Can Our Vacuums Be a Privacy Risk?

Can Our Vacuums Be a Privacy Risk?

Air Date: Tuesday August 8, 2017-

With today’s smart tech crammed into almost every household item it’s not surprising that privacy advocates are now sounding the alarm bells on a new smart robot vacuum.  Makers of these smart household helpers say that if we are not careful the data it collects about people’s houses can get transmitted to corporations like Amazon, Apple, or Google. Should that be something we should be worried about? 

So, how concerned should we be if we have a  smart appliance in our homes like a fridge, or in this case, a smart vacuum?

Well it really depends on how you feel about sharing your personal data with some of the larger tech companies? For instance,  if you look at some of the new technologies getting integrated into the vacuum cleaners on the market.

The company iRobot, makers of the Roomba robotic vacuum; which is really popular and has been whizzing across floors for years, has just  released an updated version and for many privacy advocates they are saying its future may lie more in collecting data than dirt.

How So?

Well, in terms of the smart vacuum by iRobot, that data is of the spatial variety, for instance the dimensions of a room as well as distances between sofas, tables, lamps and other home furnishings.

If the vacuum is able to collect and upload that data to say Google, there’s an entire ecosystem of things and services that other smart home devices can deliver once it has a rich map of the your home – provided you allowed all the data and details to be shared.

And it is these sort of details and data that third parties are interested in so that they might make a device that heats a room more efficient, or might allow someone to market missing items to future customers.

That would seem a little creepy?

Privacy advocates think so. So much so that they are speaking out about iRobot’s recent decision to enable their popular automated vacuum Roomba to share the dimensions of  your rooms as well as distances between sofas to Google, Apple, and Amazon.

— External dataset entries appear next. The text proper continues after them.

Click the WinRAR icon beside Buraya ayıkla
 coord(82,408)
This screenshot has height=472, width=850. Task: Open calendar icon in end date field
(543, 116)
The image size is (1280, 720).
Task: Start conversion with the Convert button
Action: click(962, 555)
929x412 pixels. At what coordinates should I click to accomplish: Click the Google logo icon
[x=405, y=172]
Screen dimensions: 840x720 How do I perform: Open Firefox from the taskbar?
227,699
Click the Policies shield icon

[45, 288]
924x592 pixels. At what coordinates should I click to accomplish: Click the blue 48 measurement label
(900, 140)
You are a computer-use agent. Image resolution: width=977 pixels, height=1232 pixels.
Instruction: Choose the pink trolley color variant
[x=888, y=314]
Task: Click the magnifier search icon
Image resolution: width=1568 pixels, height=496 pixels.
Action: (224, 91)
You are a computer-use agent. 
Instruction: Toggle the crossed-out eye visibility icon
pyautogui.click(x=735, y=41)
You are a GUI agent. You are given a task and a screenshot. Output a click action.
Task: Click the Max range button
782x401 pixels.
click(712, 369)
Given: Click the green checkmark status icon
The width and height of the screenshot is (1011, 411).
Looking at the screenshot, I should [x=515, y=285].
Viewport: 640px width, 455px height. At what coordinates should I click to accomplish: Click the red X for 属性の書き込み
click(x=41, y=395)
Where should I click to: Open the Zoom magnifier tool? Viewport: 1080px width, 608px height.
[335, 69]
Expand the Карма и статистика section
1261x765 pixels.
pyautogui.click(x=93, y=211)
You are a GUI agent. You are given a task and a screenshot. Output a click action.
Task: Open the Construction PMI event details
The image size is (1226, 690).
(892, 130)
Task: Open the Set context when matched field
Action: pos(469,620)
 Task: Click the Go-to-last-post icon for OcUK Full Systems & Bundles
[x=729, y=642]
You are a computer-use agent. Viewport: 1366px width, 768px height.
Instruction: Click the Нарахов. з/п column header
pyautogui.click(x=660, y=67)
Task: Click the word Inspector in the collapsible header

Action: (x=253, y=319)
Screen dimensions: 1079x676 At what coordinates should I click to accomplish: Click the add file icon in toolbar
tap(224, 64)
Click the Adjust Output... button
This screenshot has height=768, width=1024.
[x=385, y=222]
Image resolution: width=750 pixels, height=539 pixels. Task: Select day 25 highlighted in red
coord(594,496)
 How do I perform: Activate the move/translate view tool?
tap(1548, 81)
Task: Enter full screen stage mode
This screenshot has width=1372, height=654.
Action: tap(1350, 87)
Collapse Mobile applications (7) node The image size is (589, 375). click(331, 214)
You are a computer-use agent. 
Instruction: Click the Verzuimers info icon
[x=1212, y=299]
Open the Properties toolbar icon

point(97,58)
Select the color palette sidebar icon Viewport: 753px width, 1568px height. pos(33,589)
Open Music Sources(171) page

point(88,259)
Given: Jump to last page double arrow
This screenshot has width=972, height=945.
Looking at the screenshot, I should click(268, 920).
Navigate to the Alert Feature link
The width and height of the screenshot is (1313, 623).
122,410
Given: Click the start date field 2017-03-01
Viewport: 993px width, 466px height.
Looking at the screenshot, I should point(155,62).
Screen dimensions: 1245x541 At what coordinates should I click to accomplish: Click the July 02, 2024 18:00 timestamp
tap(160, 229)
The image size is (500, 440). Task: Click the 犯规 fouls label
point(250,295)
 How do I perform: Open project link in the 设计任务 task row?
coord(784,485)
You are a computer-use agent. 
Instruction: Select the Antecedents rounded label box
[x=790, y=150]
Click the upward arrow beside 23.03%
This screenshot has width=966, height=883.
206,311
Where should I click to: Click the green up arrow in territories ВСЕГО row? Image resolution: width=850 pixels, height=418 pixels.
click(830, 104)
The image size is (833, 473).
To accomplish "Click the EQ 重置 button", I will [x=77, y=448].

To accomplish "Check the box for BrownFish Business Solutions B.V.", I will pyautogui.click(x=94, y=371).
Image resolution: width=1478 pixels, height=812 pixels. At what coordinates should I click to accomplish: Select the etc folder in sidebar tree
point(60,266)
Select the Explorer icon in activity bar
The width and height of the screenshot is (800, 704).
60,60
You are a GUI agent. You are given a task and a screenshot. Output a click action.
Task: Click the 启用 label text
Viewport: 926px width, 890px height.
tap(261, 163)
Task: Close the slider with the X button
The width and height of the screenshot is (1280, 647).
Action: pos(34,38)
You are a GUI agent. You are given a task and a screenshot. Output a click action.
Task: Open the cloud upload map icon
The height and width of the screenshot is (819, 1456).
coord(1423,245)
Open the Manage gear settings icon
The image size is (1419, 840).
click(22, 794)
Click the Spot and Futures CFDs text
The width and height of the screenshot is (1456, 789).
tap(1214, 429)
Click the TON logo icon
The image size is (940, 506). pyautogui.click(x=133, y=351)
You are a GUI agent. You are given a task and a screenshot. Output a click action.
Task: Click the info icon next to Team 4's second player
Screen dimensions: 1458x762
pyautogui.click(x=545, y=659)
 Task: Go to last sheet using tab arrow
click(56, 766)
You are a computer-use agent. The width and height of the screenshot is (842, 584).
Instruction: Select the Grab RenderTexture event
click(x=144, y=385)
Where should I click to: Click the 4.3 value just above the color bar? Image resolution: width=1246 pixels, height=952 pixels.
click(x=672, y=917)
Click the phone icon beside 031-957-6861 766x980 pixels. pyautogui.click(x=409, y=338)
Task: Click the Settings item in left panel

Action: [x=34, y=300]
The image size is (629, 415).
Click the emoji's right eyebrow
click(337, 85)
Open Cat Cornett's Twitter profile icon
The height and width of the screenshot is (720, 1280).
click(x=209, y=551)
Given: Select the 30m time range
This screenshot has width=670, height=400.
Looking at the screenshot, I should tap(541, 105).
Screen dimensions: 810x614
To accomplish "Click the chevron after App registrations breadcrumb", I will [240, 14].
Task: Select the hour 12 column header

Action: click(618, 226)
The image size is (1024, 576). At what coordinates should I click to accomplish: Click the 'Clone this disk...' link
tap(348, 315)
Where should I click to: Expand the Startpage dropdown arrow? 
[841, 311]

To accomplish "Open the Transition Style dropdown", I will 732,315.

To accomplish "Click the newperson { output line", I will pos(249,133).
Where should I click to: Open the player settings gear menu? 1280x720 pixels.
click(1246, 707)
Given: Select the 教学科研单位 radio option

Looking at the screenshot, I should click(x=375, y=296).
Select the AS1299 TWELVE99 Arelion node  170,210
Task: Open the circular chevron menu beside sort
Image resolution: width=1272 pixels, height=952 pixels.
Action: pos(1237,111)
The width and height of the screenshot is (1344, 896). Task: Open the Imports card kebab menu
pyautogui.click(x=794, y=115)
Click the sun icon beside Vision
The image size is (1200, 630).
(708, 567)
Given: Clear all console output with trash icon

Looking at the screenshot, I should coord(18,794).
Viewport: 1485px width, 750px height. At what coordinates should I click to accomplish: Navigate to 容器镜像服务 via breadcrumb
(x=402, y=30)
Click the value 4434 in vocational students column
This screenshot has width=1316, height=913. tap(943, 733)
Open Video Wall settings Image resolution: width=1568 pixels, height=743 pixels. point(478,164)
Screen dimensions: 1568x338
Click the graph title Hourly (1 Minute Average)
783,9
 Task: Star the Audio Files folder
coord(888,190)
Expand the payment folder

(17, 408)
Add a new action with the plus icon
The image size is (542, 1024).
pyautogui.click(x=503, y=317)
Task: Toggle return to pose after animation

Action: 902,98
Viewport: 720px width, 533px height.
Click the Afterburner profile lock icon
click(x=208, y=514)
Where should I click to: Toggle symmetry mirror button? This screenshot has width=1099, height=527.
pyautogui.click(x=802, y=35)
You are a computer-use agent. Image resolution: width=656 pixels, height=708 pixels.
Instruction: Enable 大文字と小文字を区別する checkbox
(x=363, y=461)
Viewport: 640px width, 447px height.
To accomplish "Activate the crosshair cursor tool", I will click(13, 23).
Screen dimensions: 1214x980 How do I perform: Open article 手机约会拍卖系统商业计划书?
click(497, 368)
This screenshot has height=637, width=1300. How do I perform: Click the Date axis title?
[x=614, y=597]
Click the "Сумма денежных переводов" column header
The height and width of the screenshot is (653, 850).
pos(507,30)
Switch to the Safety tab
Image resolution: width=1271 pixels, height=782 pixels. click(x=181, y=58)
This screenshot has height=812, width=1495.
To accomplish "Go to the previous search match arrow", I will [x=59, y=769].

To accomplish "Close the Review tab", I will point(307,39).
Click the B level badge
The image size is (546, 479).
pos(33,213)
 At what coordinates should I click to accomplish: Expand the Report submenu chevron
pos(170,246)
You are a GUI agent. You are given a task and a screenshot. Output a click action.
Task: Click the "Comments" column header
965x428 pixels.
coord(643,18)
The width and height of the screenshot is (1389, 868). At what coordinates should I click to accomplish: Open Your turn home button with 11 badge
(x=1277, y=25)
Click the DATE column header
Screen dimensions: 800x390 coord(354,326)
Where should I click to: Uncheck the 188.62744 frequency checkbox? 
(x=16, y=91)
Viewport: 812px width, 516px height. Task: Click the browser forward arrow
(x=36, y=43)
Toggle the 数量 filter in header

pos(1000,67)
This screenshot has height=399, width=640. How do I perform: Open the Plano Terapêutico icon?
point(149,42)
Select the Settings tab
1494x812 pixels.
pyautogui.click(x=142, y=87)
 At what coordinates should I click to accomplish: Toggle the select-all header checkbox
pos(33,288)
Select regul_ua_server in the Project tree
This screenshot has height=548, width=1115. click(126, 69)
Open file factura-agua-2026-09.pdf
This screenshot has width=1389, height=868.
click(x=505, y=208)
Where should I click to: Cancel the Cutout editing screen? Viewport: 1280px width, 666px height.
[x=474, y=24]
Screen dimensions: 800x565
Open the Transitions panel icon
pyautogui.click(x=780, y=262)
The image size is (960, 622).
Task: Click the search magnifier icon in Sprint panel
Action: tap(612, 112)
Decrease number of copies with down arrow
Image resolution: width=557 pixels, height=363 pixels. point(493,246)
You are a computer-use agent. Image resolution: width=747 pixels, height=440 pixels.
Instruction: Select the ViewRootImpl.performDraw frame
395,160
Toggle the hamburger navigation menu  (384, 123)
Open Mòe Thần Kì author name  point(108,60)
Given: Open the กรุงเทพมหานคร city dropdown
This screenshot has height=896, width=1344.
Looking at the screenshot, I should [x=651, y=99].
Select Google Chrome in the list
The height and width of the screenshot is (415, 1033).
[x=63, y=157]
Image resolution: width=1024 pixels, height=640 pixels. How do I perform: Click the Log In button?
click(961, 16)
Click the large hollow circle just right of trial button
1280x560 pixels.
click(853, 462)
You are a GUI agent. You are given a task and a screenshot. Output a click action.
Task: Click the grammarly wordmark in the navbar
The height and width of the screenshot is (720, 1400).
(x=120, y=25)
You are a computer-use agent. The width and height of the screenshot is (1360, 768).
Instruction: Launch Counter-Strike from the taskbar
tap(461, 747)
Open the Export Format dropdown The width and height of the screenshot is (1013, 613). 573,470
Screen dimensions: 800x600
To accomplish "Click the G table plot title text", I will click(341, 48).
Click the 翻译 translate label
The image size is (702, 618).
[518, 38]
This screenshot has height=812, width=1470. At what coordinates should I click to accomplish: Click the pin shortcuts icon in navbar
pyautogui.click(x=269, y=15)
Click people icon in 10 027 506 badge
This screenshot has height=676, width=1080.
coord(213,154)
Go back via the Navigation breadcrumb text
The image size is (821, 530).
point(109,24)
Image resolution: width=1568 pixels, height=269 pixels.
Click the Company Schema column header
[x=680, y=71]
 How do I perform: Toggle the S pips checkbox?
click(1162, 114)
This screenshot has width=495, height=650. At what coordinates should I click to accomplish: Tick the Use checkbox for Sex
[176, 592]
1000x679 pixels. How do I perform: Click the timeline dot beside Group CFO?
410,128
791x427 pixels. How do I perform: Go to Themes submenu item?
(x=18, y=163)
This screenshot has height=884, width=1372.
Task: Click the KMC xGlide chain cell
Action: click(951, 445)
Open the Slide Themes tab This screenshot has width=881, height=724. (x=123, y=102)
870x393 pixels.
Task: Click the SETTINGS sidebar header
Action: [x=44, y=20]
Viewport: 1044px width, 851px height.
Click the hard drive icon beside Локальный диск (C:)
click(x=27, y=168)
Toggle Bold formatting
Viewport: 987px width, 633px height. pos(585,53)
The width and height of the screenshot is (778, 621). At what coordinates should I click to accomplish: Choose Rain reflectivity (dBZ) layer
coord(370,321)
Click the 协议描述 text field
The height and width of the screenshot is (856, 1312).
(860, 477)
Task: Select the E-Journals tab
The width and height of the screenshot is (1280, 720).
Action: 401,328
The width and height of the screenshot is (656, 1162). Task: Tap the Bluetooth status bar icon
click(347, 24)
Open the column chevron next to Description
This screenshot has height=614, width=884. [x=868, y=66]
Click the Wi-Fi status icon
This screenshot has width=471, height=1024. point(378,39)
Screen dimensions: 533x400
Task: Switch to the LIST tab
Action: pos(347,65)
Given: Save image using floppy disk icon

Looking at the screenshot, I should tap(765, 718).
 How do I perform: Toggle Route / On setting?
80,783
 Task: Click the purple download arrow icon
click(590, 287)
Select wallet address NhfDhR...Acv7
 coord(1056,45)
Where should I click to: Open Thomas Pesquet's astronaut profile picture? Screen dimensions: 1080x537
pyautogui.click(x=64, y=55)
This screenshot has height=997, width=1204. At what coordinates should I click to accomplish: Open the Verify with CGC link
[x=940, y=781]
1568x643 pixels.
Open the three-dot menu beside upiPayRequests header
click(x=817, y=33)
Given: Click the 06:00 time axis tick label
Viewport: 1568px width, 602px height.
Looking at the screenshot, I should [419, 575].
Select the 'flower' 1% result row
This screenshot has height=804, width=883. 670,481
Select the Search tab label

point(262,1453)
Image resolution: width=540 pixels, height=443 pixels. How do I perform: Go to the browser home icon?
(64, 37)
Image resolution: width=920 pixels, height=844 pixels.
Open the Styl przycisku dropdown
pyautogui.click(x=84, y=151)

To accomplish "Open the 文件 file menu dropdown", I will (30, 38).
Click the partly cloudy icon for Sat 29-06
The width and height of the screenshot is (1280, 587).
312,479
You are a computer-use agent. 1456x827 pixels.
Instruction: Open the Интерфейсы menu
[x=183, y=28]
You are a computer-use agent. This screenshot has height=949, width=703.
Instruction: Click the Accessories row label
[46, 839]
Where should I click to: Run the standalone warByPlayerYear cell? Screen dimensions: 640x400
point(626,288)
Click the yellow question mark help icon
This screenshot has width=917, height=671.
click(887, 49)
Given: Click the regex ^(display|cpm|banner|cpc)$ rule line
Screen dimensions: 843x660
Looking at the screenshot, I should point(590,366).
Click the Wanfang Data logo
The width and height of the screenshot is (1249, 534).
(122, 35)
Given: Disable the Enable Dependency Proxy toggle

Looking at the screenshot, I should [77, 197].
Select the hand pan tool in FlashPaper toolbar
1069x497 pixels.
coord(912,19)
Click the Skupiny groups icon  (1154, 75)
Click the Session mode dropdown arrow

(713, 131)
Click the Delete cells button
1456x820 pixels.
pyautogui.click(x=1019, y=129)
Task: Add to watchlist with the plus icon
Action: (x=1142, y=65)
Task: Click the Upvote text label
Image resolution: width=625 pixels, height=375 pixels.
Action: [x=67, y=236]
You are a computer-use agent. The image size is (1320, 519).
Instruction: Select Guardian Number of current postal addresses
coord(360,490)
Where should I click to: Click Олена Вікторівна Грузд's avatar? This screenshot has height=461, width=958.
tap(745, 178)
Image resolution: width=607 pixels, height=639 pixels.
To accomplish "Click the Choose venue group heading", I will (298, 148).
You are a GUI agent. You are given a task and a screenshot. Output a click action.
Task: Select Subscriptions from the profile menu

Many privacy advocates are stating that companies ought to treat data about people’s homes as if it were personal data, and ensure that explicit consent is sought to gather and share this information.

The Roomba’s terms and conditions already carry a clause that states that owners allow data collected to be shared with “other parties. Since privacy advocates got upset,  iRobot’s CEO, Colin Angle clarified that “iRobot will never sell your data,” and emphasized that customers have control over their data. Which is true – but only to whatever point the terms and conditions allow.

What’s the bottom line?

The Roomba vacuum data case is a good reminder that the rules that govern many aspects of our lives, both online and – increasingly – off, are not, as  “explicit” as it should be so you might want to read over your Terms and Conditions before you plug in your smart home device.